What Is a Traction Splint and How Does It Work?

A traction splint is a specialized medical device used in emergency settings to stabilize specific long bone fractures, primarily in large, muscular limbs. It applies a steady, continuous pulling force along the limb’s axis to temporarily realign broken bone fragments. This prehospital intervention aims to make patient transport safer and more comfortable before definitive care in a hospital.

Defining Traction Splints

The traction splint structure involves a rigid frame, often made of lightweight aluminum poles, which extends the length of the injured limb. At the upper end, a stationary point, frequently a padded cushion or ring, rests against the pelvis near the ischial tuberosity to provide counter-pressure.

The distal end features an ankle hitch, a strap or harness that wraps securely around the ankle and foot. This hitch connects to a tensioning device, such as a ratchet or screw mechanism, used to generate the controlled pulling force. Securing straps are also used along the limb to keep the leg cradled and prevent rotation or movement of the fracture site.

Primary Function and Application

The specific medical indication for a traction splint is primarily a fracture of the mid-shaft of the femur, the large bone in the thigh. The splint’s main function is to stabilize this fracture, which is often caused by high-energy trauma like vehicle accidents.

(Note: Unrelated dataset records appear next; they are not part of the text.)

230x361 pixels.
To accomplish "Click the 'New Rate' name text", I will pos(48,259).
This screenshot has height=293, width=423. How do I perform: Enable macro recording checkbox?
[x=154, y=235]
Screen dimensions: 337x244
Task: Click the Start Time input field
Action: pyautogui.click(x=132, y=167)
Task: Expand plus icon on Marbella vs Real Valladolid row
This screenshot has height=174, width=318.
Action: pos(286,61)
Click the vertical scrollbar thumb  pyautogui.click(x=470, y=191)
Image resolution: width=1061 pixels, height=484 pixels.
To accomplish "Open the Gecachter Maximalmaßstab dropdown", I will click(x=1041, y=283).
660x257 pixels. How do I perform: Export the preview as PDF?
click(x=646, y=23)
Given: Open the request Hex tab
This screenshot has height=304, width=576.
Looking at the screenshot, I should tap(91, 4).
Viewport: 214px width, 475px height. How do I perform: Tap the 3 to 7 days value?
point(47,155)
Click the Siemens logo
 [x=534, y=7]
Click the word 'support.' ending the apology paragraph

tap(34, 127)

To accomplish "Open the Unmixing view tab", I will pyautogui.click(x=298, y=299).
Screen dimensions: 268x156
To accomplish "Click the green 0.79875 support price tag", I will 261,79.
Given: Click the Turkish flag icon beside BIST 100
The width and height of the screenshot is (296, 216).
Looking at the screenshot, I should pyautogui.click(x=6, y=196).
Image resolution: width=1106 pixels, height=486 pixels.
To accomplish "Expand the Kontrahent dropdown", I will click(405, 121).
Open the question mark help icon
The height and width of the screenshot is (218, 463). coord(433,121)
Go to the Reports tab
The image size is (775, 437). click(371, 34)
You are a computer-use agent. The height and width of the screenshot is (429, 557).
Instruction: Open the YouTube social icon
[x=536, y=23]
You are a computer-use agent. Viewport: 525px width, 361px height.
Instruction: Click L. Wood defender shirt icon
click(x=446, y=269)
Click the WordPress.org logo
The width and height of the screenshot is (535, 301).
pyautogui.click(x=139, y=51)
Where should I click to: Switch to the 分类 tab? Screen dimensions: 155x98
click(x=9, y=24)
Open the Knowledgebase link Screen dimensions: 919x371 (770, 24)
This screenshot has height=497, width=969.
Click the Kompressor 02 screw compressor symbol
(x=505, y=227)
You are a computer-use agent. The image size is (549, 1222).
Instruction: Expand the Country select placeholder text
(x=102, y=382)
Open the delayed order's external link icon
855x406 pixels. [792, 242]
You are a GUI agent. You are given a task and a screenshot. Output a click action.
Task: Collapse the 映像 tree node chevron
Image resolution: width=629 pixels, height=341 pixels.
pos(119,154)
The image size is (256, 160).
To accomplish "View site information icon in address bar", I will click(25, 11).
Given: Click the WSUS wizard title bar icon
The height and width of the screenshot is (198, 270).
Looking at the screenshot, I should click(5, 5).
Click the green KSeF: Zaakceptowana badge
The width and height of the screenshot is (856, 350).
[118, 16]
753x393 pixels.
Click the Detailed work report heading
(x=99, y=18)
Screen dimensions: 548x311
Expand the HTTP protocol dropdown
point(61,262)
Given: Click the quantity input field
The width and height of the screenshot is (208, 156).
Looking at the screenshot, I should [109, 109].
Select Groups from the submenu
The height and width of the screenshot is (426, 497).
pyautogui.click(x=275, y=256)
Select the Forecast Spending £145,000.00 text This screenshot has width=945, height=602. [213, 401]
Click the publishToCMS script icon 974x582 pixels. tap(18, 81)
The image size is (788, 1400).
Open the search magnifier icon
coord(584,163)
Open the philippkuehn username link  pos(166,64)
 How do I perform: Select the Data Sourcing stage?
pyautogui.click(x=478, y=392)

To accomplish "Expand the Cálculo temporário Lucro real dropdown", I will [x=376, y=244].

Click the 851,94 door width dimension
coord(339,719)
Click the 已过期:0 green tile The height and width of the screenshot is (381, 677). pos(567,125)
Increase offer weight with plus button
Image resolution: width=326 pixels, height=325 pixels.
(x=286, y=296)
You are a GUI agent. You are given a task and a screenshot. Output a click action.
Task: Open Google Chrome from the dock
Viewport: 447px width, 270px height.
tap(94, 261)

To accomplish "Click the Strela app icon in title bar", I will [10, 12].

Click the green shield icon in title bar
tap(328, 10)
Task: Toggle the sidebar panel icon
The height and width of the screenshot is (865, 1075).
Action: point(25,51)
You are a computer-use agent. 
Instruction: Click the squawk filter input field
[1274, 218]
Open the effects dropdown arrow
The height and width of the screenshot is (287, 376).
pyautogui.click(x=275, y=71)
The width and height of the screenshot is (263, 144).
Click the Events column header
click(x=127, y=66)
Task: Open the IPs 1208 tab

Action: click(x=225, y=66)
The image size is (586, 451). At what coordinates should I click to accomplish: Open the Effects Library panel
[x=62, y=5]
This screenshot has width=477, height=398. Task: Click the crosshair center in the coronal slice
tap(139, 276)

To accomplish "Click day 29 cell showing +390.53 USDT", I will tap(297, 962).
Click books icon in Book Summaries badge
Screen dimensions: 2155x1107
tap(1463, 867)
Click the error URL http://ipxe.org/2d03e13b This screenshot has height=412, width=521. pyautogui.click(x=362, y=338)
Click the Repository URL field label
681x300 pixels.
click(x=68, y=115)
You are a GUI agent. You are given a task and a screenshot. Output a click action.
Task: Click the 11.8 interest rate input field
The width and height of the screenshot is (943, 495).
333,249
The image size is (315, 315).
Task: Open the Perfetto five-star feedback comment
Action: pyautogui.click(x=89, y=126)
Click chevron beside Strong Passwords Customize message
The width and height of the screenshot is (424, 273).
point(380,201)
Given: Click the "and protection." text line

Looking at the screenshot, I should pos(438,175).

The splint also minimizes the potential for large internal blood loss, as the thigh can hold up to three liters of hemorrhaged blood. Keeping the bone ends aligned helps to stabilize clots and reduce the volume of internal bleeding into the surrounding soft tissues. The splint also prevents further soft tissue damage and potential injury to nerves or blood vessels caused by sharp, moving bone fragments during transport.

The Mechanism of Action

The effectiveness of the traction splint relies on overcoming the powerful muscle contractions that occur following a fracture. When the femur breaks, the large, strong muscles surrounding it, such as the quadriceps and hamstrings, involuntarily spasm. This muscle spasm pulls the two broken bone ends past one another, causing them to overlap and shorten the limb, which results in significant pain and pressure.

The traction splint applies a steady pulling force to the limb distal to the fracture. This force directly counteracts the powerful, shortening pull exerted by the spastic muscles. Maintaining this constant counter-force fatigues the muscles in spasm, allowing the limb to be gently pulled back toward its normal anatomical length. This temporary realignment reduces soft tissue pressure, diminishes the patient’s pain, and prevents the bone ends from grinding together. The amount of traction applied is carefully controlled, often aiming for about ten percent of the patient’s body weight, with a maximum limit.

Situations Where They Are Not Used

Traction splints are not appropriate for all lower extremity injuries, and their use is governed by specific contraindications. Applying traction can be harmful if the injury is located near a joint. Fractures involving the knee, ankle, or hip are reasons to avoid using a traction splint, as the pulling force could worsen a ligament or joint injury.

The device is also contraindicated if the patient has a suspected pelvic fracture, as the counter-pressure pad of the splint rests against the pelvis, potentially causing further injury. If a patient has multiple fractures in the same leg, such as a mid-shaft femur fracture combined with a lower leg fracture, the traction force would pull apart the weaker, more distal fracture site instead of realigning the femur. In cases of partial amputation where only marginal tissue connects the distal limb, applying traction could complete the separation.